◆ **Challenge**
Filter the entries below, keeping each line that contains the word "Open" and copying it in full.

[Entries locating text and items]
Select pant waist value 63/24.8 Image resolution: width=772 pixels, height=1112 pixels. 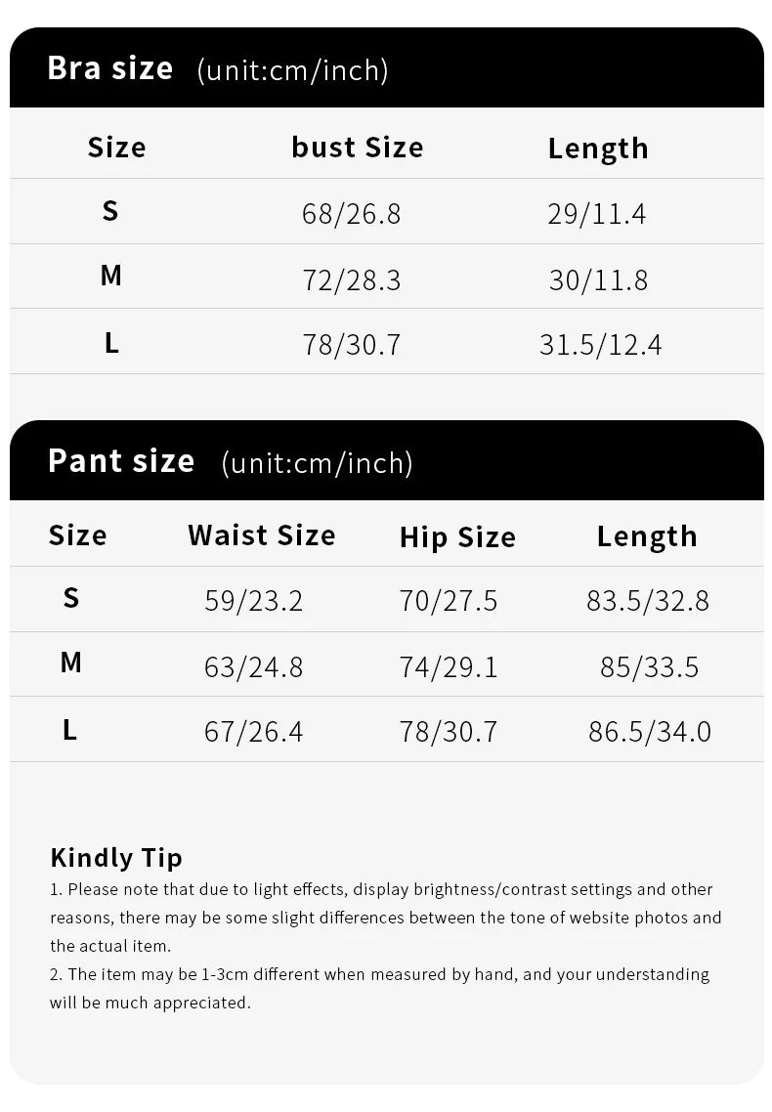(254, 667)
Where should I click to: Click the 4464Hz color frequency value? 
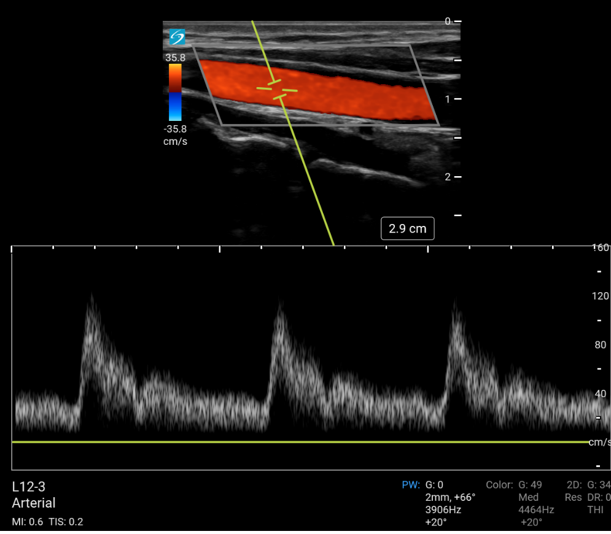click(x=536, y=509)
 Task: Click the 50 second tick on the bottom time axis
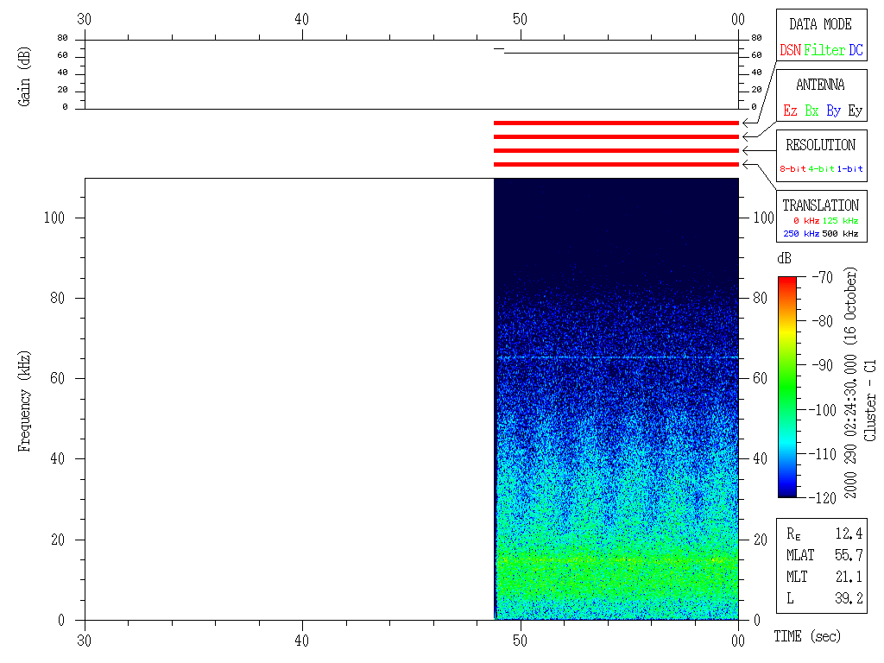point(520,641)
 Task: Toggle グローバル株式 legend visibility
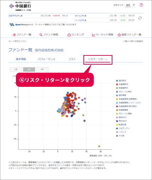(x=124, y=92)
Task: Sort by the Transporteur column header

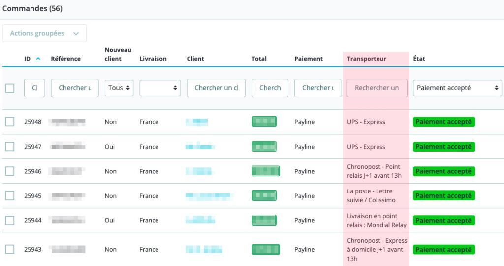Action: coord(367,59)
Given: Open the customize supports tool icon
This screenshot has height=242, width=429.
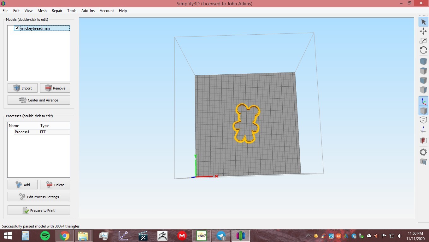Looking at the screenshot, I should (423, 162).
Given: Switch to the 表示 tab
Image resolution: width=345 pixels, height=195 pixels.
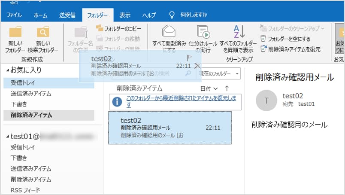Looking at the screenshot, I should pyautogui.click(x=125, y=15).
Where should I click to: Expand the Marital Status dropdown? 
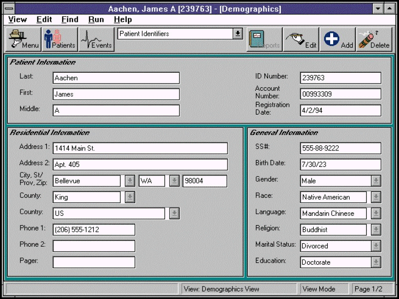pyautogui.click(x=376, y=246)
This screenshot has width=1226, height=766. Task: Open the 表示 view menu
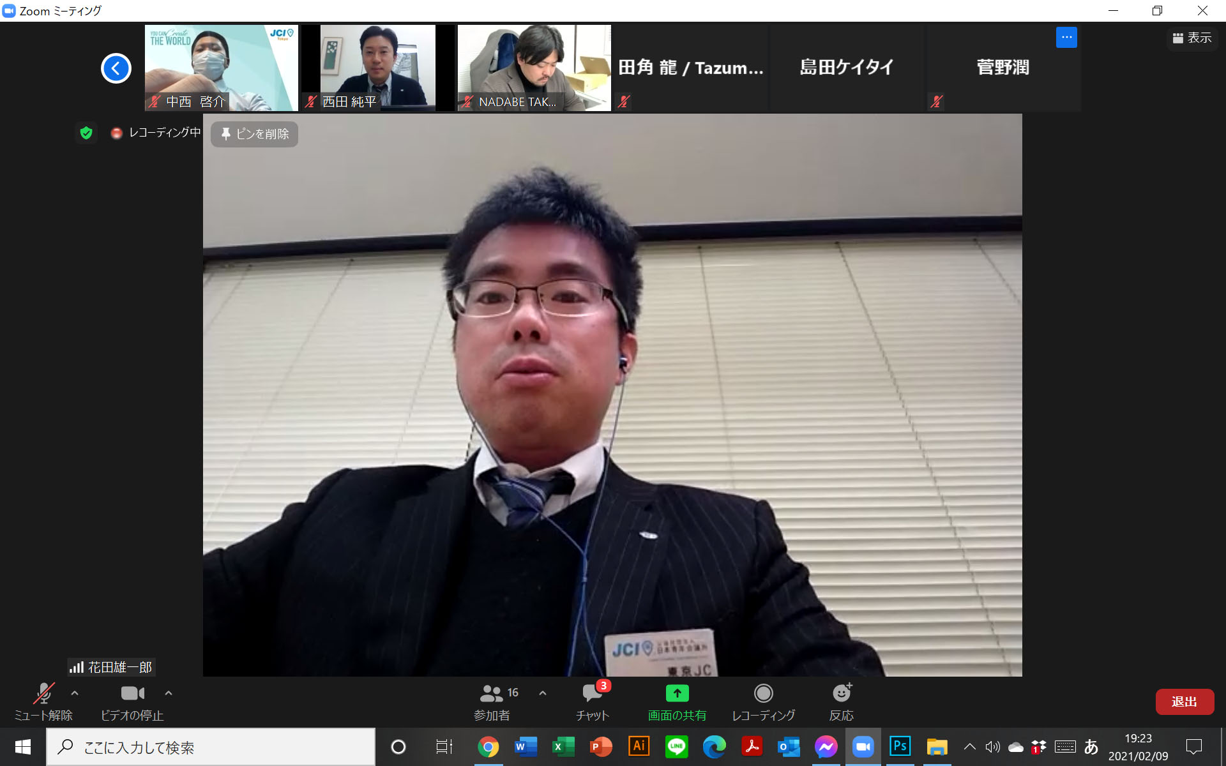[1192, 38]
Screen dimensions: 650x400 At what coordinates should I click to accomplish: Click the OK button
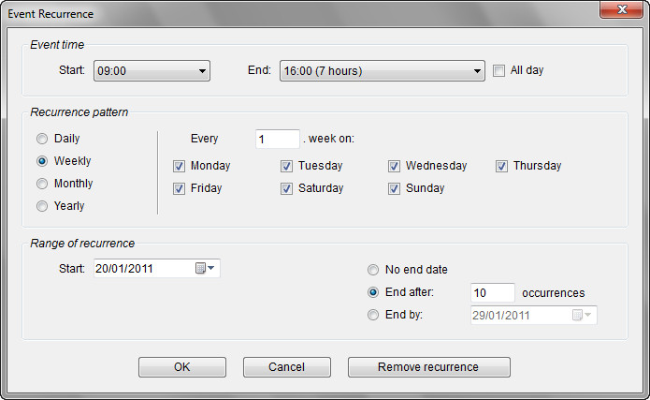(182, 367)
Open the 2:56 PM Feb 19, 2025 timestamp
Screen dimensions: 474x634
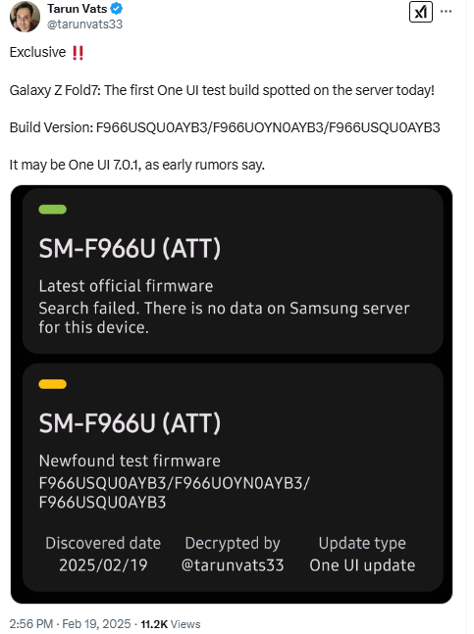(x=70, y=624)
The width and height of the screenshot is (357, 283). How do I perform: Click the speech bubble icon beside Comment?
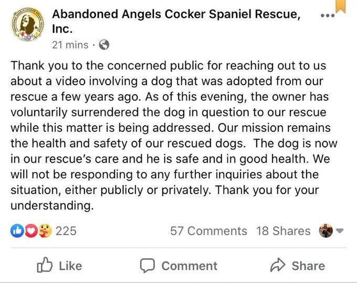tap(148, 265)
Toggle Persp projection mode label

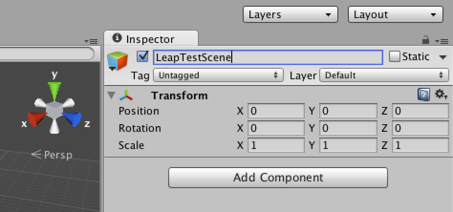(x=52, y=155)
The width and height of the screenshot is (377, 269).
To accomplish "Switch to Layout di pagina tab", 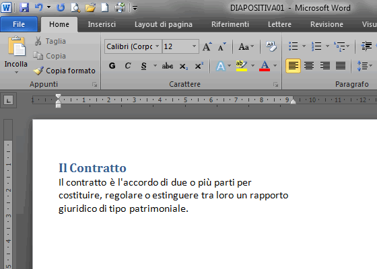I will click(164, 24).
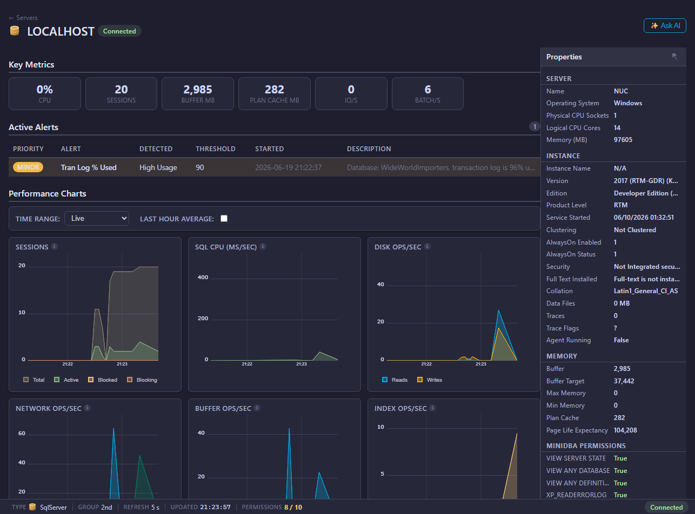
Task: Click the Ask AI button
Action: click(x=665, y=25)
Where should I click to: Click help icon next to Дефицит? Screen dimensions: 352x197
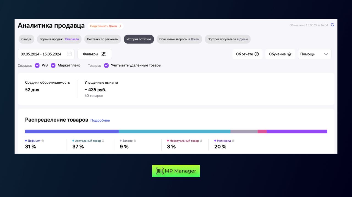click(x=43, y=141)
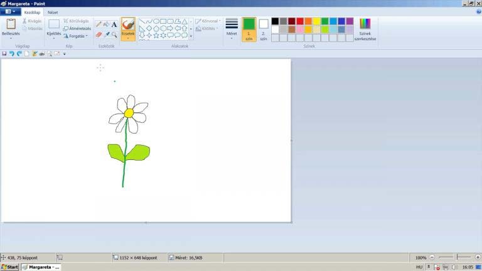Activate the 2. szín color slot
482x271 pixels.
click(263, 28)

◆ **Solution for this task**
Given: Open the customize supports tool icon
This screenshot has width=1226, height=766. Task: Open the 表示 view menu
Open the 2:56 PM Feb 19, 2025 timestamp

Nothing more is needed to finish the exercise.